The fact that Neo Nazis, Journalists and human rights activists all use the
same service (though I suspect that all three of them are drowned out by
copyright violation and illicit pornography) does not say much about the
service itself, especially not when that service has been designed from the
ground up to achieve that effect.

Cloudflare as a corporate entity with shareholders and customers is in an
entirely different position than a not-for-profit entity such as the Tor
project. Both are acting roughly as one would expect given their background.

------
jancsika
> We are disgusted, angered, and appalled by everything these racists stand
> for and do.

Let's back up a second.

What's the mapping of online avatars on that site to human beings?

If it's 1:1 then I should continue reading Tor's statement.

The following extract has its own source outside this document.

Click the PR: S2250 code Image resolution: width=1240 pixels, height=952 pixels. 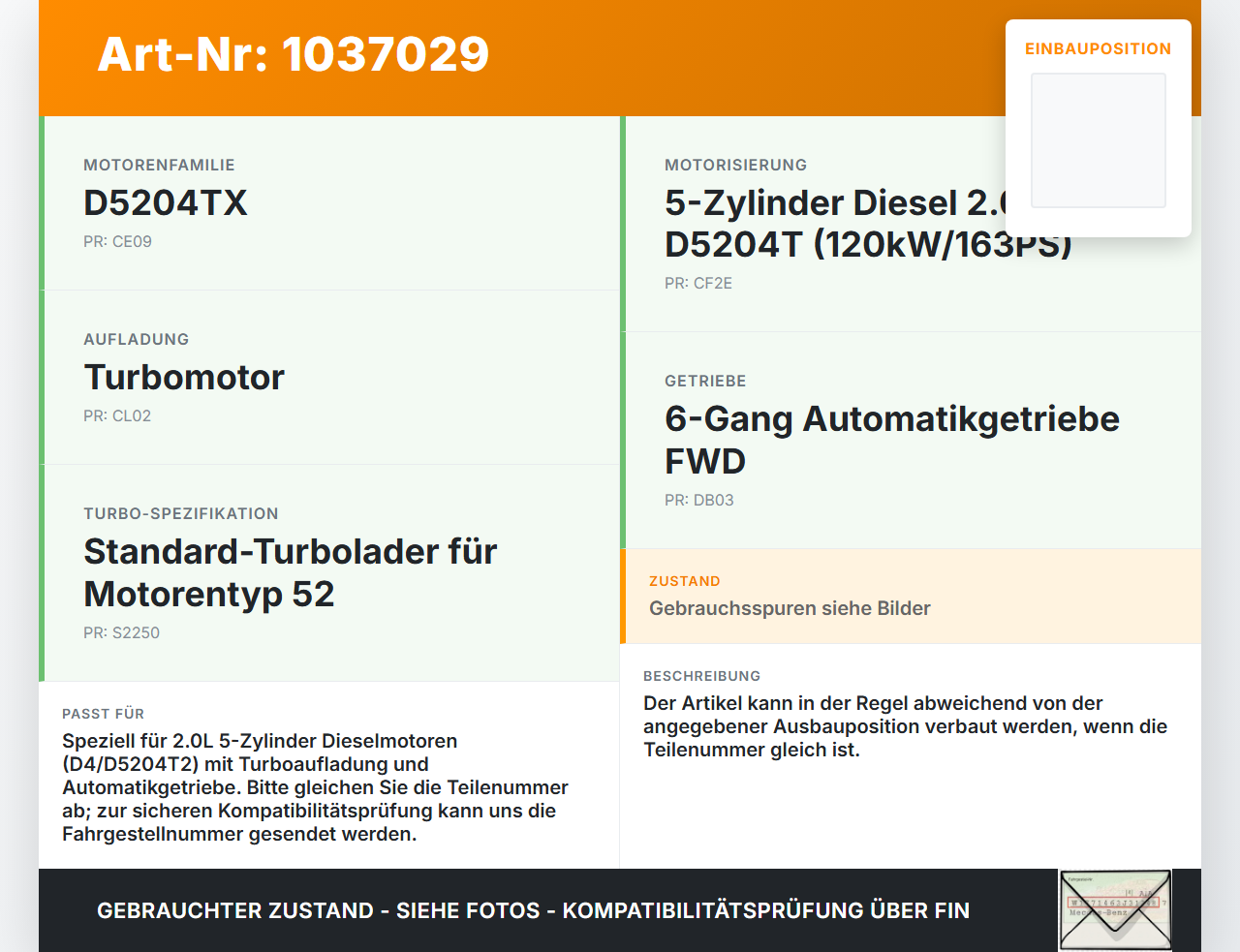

1:1-times-N for any N other than 1 is quite unlikely so we can throw out that
possibility.

1-times-N:1 for N = 10 or even N = 20 are likely and cheap. An echo chamber of
ten racists doesn't warrant a response from Tor, while an echo chamber of
hundreds might.

1:N:1 for N = 20+ is possible especially by state actors. A small group of
paid scammers simulating activites of 1000+ racists is enough to cause
noticeable social disruption.

So the next question is: does Tor devbase have a way to map medusa heads to
torsos?

I think the answer is "no". Not only for Tor, but also Wall Street Journal,
Breitbart News, The Guardian, and possibly even Reddit, Twitter, Snapchat,
etc.

If I'm right about that, then I read Tor's statement as essentially eating the
cost of having no way to effectively separate signal from noise and simply
rolling up their sleeves and treating all noise as potential signal. That's as
wasteful as it was in the 90s & early 2000s to simply eat the cost of reading
everything in the email inbox and deleting the spam manually. But here it's
more than loss of productivity-- its potentially confusing a large portion of
reality with a simulation. And unlike the widespread cynicism that came with
tv broadcast, people seem to have convinced themselves that social media and
random sites/comment sections are an earnest and democratic reflection of some
meaningful segment of the general population.

edit: formatting